Gregoire, a Democrat, said she’d like to call lawmakers back into a one- or two-day session to finish work on those bills if the leadership can come to some agreement on the bills ahead of time.

“This is not an opportunity to spend 30 days and have another legislative session,” she said.

Despite much debate, lawmakers did not adopt legislation that would have asked voters for either a tax hike to finance programs facing cuts, or a multibillion-dollar proposal to waive the state debt limit for general obligation bonds to finance school improvements.

State Treasurer Jim McIntire, also a Democrat, had warned against such a bond measure, saying it would threaten the state’s double-A to double-A-plus bond ratings.

“From our office’s perspective, it’s a good thing” the bill didn’t pass, said McIntire spokesman Chris McGann.

Gregoire, who had publicly flirted with the bond measure idea earlier this year, said lawmakers made the right choice not to move ahead with it. She said she only favored a bond issue that had an identifiable revenue source for repayment, something she believes voters are unlikely to approve.

“I do not want to jeopardize our bond rating. When we sell our bonds now, we get some of the best rates in the country,” she said yesterday. “We’ve one of the most significant transportation project cycles coming up, and it will be financed with bonds.”

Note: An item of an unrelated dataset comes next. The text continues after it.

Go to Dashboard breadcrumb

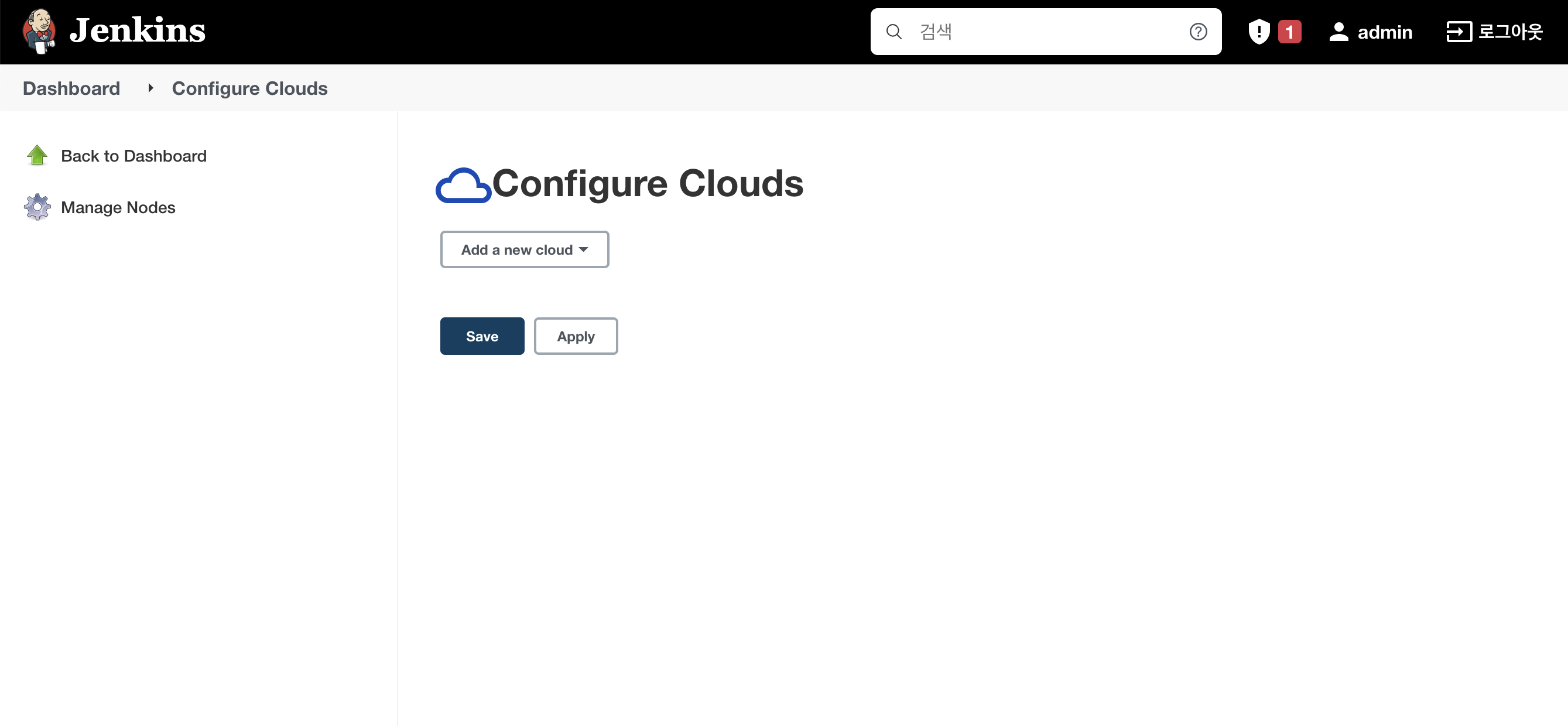(x=71, y=88)
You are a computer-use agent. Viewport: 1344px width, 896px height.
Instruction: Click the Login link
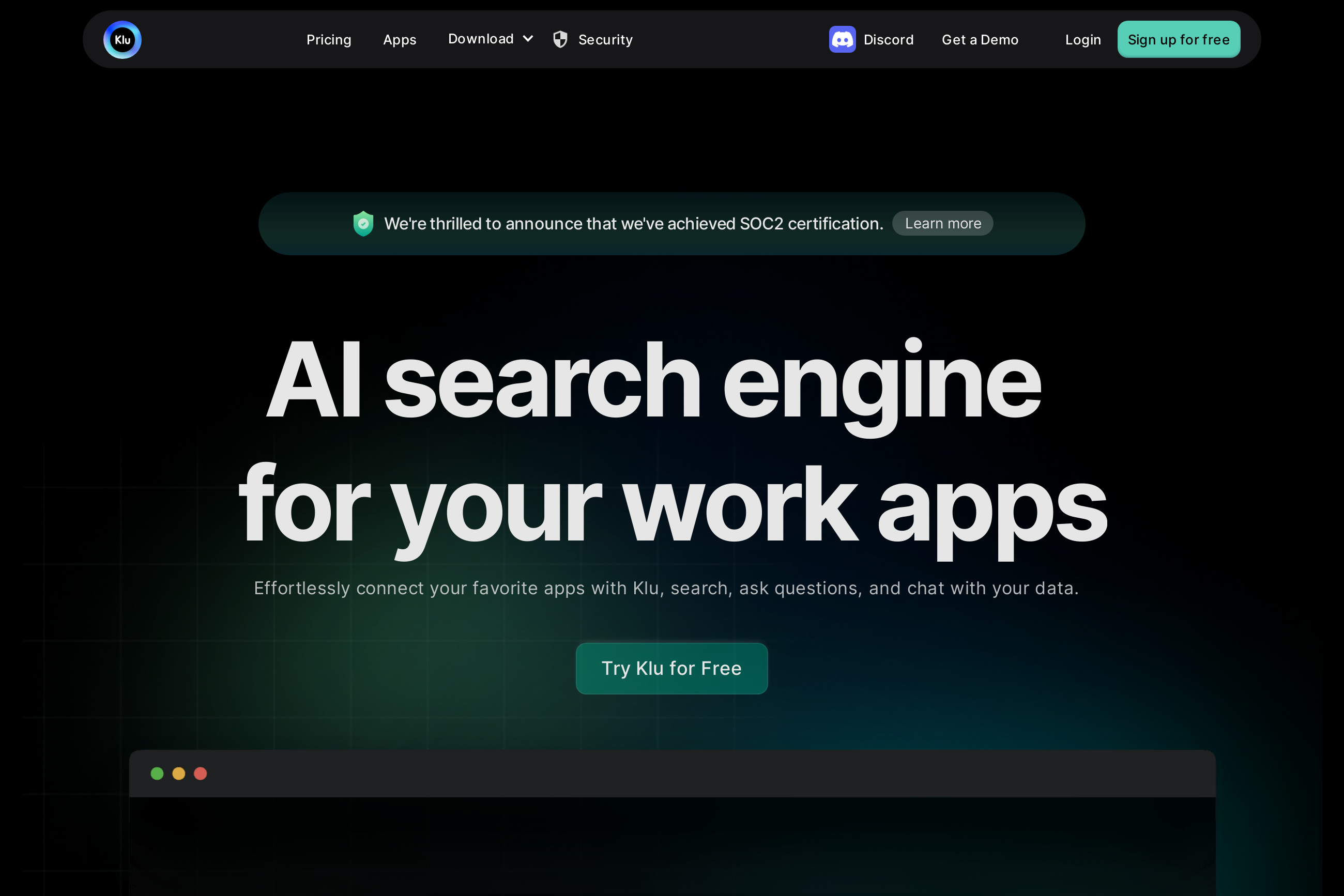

Lawmakers also approved a $3.3 billion capital budget, which includes $1.8 billion of GO authorization within the state’s debt limit, as well as a transportation budget with $4.4 billion in capital spending.

A significant portion of that spending is financed with GOs designed to be repaid through a pledge of motor vehicle fuel-tax collections.

To extract more money from that source in the near term, the transportation budget bill authorizes 30-year terms for the bonds, up from 25.

“Extending the term of transportation bonds from 25 to 30 years also better aligns with the useful life of the assets being built,” said a summary report issued jointly by the transportation committee chairs of each house.

The transportation bill also authorized $1.95 billion of bonds for the State Route 520 bridge over Lake Washington, which is regarded as a significant safety risk, as well as a bottleneck.